Other people have suggested using LLMs to replace human reviewers. I can see some logic to this. In a way, it’s removing the middle-man, since a number of reviewers already seem to be delegating their task to their favourite LLM. Sadly, it’s also likely to produce better reviews than many reviewers. However, there is a real danger of it reinforcing existing biases. For instance, how could an LLM evaluate a fundamentally new idea that wasn’t in its training set?
In conclusion, there is no conclusion. Yes, there’s broad recognition that peer review is broken — and not just within ML — but there’s little agreement on what we can do to fix it. In practice, I suspect we’re going to muddle on with a mixture of traditional peer review, preprints, increasing use of LLMs, and maybe a splash of post-publication peer review. And yes, I am grumpy because my paper was rejected, but I think justifiably so.
But not the only one.
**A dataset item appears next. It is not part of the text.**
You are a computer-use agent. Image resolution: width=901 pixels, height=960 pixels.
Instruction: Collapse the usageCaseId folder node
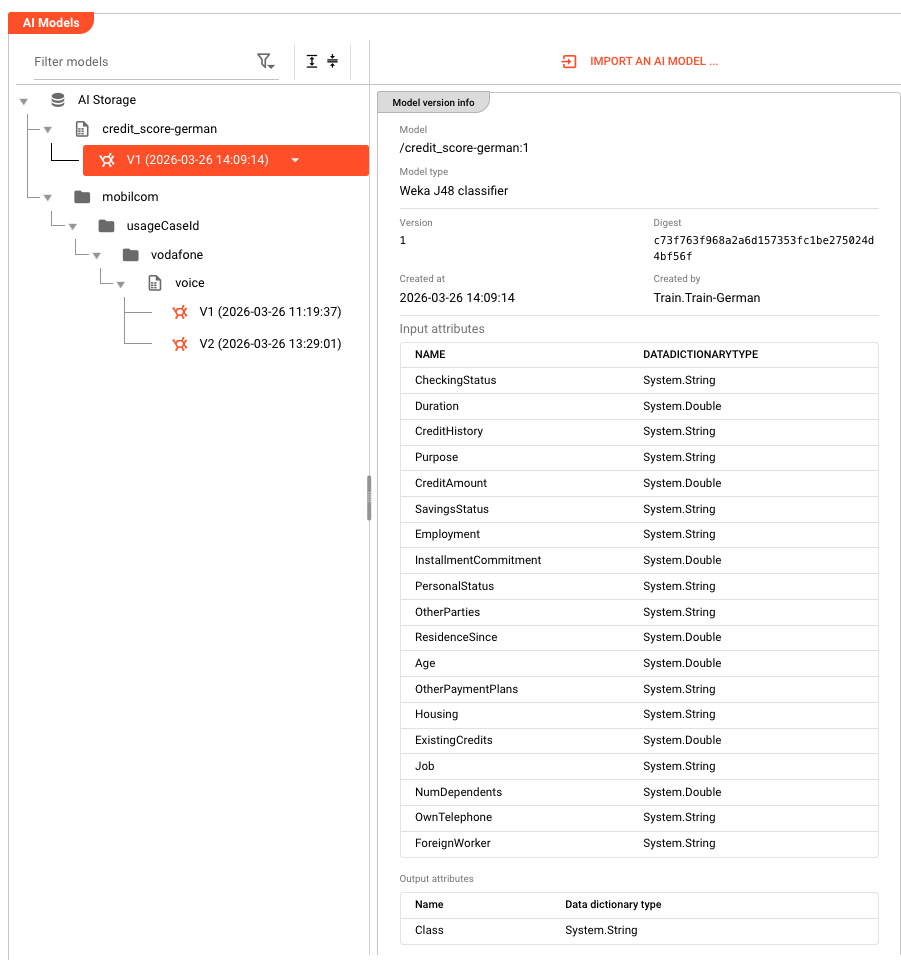72,226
Even worse is when reviews are done by what I might call “parasitic reviewers” — people who do it only to inflate their citation scores (and consequently their careers) by asking authors to cite their own papers. It’s a sad reality that appointment and promotion committees often care more about the number of citations to a paper rather than their quality. A common hallmark of these kind of reviews is generic text, e.g. “the presentation and language of this paper could be improved”, and increasingly the use of LLM-generated text.
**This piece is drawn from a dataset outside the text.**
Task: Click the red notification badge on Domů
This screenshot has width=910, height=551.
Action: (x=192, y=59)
The royal I, which in this case includes three other people.
Or at least I assume so, based on a step change in the style and quantity of text.
Worth noting that this doesn’t apply to all work in deep learning. There’s plenty of good work out there too, though it seems thin on the ground within the particular problem domain — computer security — that the rejected paper focused on. Daniel Arp et al. have written a nice review of poor ML practice in this area.
The convolutional neural network guy.
Suckers!
Which it tends to be, since reviewers don’t want authors to chase then down the street with a bargepole.
Oh dear Galileo, does nobody love you? Sorry, couldn't resist. Some good points. Of course, busy experts have been delegating their reviews to their PhD students for years. Can be quite beneficial all round as long as those experts review the reviews before submission. If LLMs ever take over peer review we might as well ditch the whole process, especially for ML research.